Wir haben so viel und brauchen so wenig

Warum?

Weil wir die Angewohnheit haben Dinge mit Sinn aufzuladen.

Wir kaufen Dinge, um uns wohl zu fühlen. Um andere zu beeindrucken. Aus Langeweile. Um eine innere Leere zu füllen. Um Stress zu kompensieren. Um uns zu belohnen. Oder weil wir denken, dass es sich auf einem neuem Sofa besser sitzt. Die wenigsten dieser Dinge brauchen wir wirklich.

Und wir hängen unser Herz an Dinge, weil sie für uns etwas symbolisieren. Weil wir sie mit unseren Erinnerungen verbinden.

Mit dem Sofa zum Beispiel haben wir schöne, glückliche, schlechte und unglückliche Zeiten erlebt.

Wir haben mit Freunden Zeit darauf verbracht, Bücher darauf gelesen, gelacht und geweint. Das Sofa wird zu einem Teil von uns. Wir sehen es irgendwann nicht mehr als Ding, sondern als Freund mit dem wir eine bestimmte Zeit unseres Lebens verbracht haben. Wie können wir so einen guten Freund einfach aus unserem Leben verschwinden lassen?

Ich glaube, dass es uns deshalb so schwer fällt, uns von Dingen zu trennen. Was meinst du?

Letztendlich habe ich das Sofa verschenkt. Das fiel mir nicht leicht.

Doch jetzt, wo es weg ist, fühle ich mich erleichtert.

Und obwohl das Sofa nun fort ist, sind die Erinnerungen noch da. Sie hingen gar nicht an dem Sofa. In meinen Erinnerungen gibt es das Sofa noch. Und das reicht mir.

Es bringt nichts, sein Herz an Dinge zu hängen

Denn die Dinge können damit nichts anfangen. Sie belasten uns oft mehr, als sie uns gut tun.

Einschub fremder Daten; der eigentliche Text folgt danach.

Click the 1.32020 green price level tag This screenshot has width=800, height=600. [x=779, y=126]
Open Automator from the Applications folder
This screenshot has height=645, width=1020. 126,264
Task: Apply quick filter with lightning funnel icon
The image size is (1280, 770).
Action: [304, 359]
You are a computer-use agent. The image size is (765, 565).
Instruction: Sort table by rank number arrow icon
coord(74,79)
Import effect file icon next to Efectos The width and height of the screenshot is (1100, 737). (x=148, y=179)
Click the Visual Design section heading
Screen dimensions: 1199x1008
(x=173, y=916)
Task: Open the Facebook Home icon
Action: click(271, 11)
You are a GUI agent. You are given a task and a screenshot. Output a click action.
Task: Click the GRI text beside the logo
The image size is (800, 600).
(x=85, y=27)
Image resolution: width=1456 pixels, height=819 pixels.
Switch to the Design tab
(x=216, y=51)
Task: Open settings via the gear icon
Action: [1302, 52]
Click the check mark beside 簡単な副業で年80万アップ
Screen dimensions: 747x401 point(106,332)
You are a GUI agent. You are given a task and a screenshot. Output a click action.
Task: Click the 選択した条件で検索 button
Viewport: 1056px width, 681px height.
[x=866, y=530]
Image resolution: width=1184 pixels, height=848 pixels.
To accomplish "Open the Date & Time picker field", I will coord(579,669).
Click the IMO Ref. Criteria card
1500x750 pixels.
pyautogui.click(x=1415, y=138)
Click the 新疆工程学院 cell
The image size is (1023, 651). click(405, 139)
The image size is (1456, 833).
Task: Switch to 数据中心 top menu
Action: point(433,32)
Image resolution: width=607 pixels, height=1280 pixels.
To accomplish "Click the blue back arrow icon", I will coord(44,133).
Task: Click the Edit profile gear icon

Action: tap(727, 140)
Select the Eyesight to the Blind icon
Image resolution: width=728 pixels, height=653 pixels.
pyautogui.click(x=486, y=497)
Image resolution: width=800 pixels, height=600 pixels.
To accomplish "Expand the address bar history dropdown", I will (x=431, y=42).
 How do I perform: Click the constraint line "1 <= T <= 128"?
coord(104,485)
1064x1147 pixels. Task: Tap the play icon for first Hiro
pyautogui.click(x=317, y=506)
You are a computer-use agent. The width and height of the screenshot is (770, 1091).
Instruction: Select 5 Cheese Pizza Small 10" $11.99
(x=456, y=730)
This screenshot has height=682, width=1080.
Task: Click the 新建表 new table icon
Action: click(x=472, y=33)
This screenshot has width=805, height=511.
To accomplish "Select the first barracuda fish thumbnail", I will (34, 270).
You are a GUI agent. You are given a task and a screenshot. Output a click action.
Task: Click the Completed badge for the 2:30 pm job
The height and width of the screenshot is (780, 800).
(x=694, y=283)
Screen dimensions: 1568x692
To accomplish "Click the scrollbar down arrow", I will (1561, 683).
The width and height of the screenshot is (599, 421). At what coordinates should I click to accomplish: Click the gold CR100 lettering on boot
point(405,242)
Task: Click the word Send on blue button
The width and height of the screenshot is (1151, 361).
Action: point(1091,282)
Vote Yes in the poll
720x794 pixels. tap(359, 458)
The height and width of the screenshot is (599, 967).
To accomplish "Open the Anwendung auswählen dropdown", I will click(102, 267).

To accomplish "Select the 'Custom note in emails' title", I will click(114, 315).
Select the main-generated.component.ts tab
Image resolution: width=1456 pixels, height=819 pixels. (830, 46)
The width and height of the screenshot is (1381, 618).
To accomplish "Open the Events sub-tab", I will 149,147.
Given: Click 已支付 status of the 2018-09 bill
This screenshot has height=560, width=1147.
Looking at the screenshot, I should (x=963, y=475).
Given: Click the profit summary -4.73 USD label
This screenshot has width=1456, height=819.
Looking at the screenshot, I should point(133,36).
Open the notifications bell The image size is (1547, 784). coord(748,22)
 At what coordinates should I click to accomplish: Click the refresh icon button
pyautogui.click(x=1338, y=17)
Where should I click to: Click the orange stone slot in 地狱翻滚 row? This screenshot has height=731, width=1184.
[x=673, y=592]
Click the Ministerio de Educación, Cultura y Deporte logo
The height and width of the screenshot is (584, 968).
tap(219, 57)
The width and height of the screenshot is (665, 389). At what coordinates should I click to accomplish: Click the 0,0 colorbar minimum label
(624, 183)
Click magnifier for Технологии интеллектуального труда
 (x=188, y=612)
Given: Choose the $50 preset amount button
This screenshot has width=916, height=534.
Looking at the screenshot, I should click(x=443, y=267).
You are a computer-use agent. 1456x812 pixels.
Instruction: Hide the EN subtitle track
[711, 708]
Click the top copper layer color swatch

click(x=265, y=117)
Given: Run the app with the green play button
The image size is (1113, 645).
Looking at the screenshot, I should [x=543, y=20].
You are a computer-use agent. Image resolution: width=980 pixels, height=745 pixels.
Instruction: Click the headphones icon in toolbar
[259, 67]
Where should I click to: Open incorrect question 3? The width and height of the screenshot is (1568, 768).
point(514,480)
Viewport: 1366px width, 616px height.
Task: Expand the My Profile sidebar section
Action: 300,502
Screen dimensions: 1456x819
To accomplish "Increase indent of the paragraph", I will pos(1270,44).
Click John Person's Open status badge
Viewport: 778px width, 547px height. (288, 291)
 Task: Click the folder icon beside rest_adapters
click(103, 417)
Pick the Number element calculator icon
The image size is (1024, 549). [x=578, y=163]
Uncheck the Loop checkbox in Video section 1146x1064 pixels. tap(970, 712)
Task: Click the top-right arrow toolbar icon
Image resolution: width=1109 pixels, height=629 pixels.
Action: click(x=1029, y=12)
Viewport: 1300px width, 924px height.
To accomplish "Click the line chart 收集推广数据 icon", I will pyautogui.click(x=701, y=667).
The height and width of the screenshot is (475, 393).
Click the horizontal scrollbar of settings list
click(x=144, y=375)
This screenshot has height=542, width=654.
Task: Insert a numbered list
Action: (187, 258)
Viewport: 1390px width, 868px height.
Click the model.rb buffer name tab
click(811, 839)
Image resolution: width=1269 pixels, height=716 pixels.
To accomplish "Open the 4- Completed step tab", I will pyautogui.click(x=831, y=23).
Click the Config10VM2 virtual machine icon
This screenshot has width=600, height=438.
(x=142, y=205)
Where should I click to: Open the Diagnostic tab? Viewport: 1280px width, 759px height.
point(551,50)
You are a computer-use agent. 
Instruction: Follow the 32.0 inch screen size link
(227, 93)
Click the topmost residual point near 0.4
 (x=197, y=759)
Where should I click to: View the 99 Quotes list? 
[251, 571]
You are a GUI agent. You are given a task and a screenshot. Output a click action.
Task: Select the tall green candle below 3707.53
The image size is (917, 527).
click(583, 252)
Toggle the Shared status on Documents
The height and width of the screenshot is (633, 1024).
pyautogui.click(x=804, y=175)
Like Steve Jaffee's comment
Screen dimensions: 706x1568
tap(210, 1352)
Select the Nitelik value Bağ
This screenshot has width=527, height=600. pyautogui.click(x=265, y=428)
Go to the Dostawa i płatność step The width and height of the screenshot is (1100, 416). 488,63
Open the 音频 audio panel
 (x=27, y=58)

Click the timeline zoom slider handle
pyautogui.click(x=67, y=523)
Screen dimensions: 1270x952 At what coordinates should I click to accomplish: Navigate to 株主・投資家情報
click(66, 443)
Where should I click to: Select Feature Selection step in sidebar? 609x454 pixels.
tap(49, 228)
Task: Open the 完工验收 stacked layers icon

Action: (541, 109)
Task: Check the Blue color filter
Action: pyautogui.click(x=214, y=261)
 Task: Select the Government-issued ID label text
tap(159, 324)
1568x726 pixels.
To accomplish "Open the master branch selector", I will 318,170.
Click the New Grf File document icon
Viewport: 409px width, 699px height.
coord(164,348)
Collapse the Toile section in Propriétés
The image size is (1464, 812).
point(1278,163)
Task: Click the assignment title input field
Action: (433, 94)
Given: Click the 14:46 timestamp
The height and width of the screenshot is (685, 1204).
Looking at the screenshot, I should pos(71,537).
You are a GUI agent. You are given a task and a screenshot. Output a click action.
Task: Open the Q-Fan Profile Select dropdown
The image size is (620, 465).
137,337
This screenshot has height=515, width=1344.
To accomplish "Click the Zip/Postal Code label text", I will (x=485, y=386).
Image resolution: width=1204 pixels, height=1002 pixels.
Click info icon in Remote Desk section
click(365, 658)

Trotzdem finde ich es genauso wichtig Dingen einen Wert zu geben.

Wir leben in einer Zeit, in der Dinge kommen und gehen. Es wird weggeschmissen, was eigentlich noch zu gebrauchen wäre. Oftmals trennen wir uns zu früh und meistens besitzen wir zu viel.

Weil wir alles haben wollen. Der bloße Besitz von Sachen, auch wenn wir sie gar nicht wirklich brauchen, beglückt uns. Sie füllen eine Leere, sie erfüllen ein Bedürfnis. Wir wollen immer mehr haben, können uns von den alten Sachen aber nicht trennen.

Was dazu führt, dass wir voll sind.

Und gleichzeitig leer.

Die Dinge geben uns nicht, was wir eigentlich brauchen. Und anstatt darüber nachzudenken, wie wir die Leere füllen könnten, kaufen wir mehr.

Bis wir nicht mehr wissen wohin mit dem Kram.

Da wir so viel besitzen haben die Dinge keinen Wert mehr für uns.

Es ist schon paradox. Unser Verhältnis zu den Dingen.

Einerseits hängen wir an ihnen wie an Freunden und können uns nicht trennen. Andererseits kaufen wir immer mehr Dinge, bis sie keinen Wert mehr für uns haben.

Dinge mit Sinn aufzuladen und zu viele Dinge zu besitzen tut uns nicht gut.

Wie viele Dinge brauchen wir wirklich?

Während meiner Radreisen habe ich erfahren, wie wenig Dinge ich benötige.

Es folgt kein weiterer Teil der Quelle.